WHAT YOU HAVE TO DO:
Search the records below for the string "apprensione", and report each line that contains it.

(Stored items)

==================================================

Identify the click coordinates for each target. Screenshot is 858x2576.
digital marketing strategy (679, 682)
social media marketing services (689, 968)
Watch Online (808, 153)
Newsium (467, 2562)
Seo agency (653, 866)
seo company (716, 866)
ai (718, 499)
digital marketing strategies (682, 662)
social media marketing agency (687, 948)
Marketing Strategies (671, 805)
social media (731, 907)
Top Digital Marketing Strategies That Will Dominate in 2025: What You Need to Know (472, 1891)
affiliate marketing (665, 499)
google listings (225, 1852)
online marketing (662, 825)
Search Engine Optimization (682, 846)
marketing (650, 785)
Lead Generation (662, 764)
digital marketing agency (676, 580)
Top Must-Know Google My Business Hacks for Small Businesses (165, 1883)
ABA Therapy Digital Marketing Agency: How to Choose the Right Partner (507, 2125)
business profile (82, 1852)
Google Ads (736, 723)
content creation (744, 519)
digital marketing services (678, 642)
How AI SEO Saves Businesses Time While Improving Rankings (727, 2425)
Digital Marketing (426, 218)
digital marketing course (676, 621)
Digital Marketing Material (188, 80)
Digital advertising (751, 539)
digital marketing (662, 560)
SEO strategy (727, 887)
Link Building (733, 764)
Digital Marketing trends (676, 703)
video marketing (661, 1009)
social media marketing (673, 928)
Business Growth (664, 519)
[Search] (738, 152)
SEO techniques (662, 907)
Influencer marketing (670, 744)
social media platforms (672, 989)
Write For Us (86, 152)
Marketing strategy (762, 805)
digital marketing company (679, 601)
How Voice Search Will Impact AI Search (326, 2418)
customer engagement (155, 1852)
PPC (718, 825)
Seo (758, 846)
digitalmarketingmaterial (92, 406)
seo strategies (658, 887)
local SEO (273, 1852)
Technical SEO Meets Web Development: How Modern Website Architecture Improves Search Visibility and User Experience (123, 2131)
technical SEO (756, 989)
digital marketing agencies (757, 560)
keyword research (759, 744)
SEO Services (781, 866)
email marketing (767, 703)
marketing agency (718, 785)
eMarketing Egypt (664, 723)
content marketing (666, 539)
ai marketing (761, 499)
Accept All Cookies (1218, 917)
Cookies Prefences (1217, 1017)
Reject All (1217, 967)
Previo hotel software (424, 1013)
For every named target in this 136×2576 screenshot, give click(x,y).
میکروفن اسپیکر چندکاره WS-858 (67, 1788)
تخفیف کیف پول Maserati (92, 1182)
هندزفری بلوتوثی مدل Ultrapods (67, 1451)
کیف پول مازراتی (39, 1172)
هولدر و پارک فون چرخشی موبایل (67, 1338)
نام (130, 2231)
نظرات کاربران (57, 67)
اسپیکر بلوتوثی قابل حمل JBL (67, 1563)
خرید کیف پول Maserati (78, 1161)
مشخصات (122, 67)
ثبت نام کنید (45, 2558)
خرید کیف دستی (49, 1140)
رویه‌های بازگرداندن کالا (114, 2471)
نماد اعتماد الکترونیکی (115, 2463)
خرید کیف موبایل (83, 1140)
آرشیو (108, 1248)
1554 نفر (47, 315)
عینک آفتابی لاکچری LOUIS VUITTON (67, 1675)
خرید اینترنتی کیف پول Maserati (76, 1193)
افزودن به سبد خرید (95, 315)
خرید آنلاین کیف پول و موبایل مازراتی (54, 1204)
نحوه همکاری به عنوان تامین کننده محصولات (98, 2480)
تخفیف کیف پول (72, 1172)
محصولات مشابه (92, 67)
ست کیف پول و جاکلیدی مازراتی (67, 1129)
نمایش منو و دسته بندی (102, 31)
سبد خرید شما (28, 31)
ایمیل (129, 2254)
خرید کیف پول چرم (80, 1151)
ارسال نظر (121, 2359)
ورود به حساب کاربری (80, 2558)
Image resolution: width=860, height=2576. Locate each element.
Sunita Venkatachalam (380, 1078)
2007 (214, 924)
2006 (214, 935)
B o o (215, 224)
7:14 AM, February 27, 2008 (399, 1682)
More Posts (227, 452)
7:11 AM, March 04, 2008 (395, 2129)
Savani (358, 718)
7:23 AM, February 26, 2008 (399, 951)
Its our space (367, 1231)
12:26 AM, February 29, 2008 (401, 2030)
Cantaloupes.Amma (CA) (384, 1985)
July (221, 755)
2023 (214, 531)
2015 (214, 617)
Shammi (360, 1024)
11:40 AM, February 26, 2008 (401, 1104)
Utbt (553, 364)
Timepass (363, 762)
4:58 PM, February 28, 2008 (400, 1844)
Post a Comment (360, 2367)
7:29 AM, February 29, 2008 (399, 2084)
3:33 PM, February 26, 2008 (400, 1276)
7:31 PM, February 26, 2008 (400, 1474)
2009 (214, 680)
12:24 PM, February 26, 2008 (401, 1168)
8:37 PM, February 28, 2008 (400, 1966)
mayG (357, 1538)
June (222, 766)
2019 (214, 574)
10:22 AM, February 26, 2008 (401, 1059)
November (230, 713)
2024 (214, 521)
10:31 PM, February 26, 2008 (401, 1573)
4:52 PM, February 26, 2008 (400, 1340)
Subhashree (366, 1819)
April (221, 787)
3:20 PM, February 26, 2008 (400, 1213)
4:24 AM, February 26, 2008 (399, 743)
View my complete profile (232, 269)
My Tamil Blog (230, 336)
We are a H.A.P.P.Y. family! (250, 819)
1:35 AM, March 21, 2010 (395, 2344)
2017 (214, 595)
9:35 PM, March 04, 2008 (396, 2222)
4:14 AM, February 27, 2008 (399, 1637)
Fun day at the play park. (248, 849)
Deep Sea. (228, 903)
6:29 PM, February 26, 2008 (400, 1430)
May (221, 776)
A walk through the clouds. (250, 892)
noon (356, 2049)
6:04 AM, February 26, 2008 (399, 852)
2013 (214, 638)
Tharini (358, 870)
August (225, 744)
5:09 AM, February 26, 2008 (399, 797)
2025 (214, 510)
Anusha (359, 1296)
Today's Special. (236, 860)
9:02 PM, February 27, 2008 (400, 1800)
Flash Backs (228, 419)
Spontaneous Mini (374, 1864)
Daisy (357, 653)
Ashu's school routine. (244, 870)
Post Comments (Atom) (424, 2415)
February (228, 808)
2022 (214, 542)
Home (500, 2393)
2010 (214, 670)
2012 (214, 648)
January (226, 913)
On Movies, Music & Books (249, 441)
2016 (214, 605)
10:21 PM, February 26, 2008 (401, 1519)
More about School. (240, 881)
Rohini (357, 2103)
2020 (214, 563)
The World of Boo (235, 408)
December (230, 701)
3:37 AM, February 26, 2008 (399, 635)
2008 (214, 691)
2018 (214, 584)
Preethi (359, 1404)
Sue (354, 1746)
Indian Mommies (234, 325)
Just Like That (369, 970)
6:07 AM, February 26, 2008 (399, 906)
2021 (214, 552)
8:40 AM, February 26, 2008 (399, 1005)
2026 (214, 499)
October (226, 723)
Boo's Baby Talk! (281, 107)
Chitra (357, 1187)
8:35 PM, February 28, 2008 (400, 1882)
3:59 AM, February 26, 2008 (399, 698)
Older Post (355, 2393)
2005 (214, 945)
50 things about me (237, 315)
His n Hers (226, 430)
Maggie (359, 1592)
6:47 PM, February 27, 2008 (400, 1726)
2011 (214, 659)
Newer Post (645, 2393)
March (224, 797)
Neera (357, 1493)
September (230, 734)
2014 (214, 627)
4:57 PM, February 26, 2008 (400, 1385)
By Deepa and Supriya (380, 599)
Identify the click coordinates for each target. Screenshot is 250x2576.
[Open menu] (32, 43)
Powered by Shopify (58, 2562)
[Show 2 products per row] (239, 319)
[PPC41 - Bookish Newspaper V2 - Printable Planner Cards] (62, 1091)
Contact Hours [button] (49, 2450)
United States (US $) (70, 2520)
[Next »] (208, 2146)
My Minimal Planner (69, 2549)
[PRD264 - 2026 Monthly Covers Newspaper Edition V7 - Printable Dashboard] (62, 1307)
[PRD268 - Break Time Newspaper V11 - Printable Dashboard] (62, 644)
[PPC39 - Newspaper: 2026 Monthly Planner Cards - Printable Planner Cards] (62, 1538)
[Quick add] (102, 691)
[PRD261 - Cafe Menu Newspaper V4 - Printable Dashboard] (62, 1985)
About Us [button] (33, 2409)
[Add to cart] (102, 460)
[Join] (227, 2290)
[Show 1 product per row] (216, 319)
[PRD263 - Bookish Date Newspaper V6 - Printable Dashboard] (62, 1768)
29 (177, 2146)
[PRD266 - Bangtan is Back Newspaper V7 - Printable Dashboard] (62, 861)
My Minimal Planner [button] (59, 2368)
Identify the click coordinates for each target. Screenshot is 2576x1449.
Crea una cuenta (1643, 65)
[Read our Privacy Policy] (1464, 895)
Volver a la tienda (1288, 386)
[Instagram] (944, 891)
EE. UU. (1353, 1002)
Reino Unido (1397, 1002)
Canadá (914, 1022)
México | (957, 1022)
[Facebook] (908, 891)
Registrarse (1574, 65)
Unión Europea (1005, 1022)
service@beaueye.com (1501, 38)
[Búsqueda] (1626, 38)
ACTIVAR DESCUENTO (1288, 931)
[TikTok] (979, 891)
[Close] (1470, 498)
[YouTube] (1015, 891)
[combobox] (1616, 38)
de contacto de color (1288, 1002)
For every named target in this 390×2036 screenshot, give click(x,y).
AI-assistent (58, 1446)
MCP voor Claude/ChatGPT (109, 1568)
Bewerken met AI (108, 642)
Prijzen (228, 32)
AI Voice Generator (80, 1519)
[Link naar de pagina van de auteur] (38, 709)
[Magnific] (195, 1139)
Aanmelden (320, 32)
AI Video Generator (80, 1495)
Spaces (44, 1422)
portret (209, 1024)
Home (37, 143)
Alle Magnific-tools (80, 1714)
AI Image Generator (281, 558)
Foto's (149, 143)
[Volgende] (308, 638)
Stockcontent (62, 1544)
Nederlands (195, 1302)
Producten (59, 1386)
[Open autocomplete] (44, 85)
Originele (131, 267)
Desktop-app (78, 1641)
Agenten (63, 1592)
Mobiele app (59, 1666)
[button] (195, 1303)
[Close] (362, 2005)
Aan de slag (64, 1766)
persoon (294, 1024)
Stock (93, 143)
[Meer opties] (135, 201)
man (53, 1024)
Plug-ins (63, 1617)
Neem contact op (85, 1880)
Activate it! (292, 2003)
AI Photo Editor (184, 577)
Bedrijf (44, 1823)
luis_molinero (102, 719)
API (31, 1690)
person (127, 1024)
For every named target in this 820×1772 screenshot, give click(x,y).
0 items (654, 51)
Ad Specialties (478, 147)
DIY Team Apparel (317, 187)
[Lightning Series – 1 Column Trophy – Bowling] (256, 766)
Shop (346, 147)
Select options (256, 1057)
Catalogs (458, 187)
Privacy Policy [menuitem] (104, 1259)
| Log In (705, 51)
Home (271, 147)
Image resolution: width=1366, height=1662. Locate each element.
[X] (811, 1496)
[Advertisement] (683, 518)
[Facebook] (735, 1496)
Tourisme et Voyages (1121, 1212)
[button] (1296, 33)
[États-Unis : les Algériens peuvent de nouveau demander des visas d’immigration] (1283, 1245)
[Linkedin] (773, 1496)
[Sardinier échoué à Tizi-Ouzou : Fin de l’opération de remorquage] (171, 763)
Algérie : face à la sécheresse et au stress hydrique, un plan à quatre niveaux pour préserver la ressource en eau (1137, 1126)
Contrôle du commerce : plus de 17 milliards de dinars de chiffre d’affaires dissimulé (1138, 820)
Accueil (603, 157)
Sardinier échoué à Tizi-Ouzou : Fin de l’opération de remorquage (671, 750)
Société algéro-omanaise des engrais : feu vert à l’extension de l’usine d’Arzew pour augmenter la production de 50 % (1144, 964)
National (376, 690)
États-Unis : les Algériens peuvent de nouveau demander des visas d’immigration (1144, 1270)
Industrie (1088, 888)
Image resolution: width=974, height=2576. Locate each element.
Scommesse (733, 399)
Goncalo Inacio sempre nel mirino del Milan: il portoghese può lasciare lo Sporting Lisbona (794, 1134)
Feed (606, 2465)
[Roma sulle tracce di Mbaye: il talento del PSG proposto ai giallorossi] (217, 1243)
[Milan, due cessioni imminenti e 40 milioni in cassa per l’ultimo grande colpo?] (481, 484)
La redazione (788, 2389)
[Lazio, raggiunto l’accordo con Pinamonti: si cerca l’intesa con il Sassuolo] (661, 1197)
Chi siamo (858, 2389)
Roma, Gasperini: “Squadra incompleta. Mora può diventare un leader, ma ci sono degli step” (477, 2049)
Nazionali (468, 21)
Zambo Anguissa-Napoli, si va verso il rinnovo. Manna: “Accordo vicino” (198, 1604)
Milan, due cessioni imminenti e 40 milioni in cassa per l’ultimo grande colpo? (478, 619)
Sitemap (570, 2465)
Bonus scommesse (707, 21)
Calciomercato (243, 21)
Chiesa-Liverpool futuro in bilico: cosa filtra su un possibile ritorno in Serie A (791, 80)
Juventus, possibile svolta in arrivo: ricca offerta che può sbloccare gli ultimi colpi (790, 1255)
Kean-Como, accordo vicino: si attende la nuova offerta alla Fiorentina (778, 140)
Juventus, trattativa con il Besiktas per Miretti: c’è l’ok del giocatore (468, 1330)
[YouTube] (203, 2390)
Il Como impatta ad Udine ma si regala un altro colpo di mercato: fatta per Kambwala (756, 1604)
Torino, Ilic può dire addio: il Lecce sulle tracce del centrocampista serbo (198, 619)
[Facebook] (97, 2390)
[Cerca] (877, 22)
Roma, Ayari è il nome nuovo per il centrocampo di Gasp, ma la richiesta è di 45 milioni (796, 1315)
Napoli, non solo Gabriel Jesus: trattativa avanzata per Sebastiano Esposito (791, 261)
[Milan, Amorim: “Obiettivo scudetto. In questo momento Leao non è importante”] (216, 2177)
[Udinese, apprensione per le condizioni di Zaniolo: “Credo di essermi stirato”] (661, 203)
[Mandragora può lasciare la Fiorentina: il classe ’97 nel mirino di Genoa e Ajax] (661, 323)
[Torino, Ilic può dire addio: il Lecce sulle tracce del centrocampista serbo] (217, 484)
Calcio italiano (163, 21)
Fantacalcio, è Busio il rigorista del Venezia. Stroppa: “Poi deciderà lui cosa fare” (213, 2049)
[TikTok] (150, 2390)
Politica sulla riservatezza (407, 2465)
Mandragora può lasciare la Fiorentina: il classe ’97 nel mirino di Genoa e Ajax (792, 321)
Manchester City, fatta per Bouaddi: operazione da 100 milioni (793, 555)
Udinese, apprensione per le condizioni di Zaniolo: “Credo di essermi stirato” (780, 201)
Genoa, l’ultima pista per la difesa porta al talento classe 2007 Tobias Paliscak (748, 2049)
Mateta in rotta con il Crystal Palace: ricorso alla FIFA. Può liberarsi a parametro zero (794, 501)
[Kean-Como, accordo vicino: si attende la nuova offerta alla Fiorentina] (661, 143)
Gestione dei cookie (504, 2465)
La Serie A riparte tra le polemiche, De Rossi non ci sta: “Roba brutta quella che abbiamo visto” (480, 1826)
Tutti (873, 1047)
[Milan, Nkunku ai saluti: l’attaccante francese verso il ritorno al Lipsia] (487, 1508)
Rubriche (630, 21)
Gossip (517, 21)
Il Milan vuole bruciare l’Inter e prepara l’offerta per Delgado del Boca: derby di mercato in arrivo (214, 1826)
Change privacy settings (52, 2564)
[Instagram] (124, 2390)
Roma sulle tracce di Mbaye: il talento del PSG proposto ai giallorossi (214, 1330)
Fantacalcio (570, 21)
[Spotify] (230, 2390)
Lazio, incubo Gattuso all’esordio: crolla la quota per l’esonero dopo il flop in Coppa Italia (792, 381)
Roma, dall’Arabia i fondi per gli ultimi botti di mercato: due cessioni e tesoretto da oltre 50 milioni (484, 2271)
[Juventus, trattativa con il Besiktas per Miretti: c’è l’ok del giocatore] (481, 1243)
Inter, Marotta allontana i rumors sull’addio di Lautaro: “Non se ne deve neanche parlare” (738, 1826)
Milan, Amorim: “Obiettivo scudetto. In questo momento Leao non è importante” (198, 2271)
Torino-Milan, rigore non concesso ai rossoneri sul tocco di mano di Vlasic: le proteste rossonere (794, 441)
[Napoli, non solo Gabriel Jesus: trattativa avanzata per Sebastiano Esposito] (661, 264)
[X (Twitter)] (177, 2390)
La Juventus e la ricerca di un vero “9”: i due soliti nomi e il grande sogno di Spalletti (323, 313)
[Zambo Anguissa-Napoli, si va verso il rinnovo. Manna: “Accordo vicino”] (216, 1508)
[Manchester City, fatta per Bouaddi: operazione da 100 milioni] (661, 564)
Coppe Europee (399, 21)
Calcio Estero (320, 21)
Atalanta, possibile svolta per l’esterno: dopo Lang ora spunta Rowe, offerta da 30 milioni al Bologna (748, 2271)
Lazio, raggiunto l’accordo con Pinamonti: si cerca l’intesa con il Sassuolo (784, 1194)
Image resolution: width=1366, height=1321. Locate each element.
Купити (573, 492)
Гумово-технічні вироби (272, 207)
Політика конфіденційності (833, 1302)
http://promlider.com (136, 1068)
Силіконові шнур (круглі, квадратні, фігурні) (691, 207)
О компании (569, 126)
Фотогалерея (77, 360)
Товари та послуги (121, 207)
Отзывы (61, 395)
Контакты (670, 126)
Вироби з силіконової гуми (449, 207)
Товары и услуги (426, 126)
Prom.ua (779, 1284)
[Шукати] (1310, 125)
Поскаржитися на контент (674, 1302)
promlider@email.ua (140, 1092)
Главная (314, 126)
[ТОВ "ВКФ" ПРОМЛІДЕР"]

==================================================

RESULT FOR THIS TASK:
[Udinese, apprensione per le condizioni di Zaniolo: “Credo di essermi stirato”] (661, 203)
Udinese, apprensione per le condizioni di Zaniolo: “Credo di essermi stirato” (780, 201)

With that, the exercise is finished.